---- INFORMATION PROVIDED
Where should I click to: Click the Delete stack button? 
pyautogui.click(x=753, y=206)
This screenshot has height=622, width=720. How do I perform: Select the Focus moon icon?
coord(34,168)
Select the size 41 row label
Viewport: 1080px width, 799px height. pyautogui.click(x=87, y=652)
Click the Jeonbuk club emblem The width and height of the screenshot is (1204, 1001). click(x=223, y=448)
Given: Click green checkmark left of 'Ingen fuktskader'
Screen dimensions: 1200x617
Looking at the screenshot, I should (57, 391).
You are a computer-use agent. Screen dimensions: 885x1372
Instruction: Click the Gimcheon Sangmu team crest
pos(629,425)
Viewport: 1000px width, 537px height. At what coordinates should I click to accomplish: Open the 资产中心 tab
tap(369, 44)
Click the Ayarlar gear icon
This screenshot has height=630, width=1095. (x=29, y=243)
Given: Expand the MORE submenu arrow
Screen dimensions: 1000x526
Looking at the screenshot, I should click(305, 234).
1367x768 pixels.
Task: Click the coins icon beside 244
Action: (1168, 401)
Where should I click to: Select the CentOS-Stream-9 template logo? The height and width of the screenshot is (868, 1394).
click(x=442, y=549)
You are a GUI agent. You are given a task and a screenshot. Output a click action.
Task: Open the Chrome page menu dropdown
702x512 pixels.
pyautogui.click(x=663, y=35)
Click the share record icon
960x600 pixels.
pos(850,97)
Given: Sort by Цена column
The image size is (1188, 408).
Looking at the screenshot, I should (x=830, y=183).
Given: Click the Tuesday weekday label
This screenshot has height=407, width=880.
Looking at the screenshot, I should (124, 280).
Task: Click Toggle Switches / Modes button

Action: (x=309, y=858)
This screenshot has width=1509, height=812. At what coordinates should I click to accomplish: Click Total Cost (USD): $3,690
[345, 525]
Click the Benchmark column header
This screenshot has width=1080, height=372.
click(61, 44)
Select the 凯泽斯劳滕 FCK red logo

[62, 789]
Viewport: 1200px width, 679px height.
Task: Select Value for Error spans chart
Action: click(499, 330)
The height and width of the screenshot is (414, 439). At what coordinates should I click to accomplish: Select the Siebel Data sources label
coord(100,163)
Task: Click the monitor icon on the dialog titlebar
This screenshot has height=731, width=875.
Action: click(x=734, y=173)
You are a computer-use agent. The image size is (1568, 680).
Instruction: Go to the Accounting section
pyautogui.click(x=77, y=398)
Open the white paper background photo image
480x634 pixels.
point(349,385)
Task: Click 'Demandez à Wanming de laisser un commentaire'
--------
▶ **WORK ORDER**: Only the lines above from the line with "Click the Ayarlar gear icon" to the line with "Given: Expand the MORE submenu arrow", those two lines included, should be reproduced exactly.

▶ **SOLUTION FOR THIS EXERCISE**:
Click the Ayarlar gear icon
This screenshot has height=630, width=1095. (x=29, y=243)
Given: Expand the MORE submenu arrow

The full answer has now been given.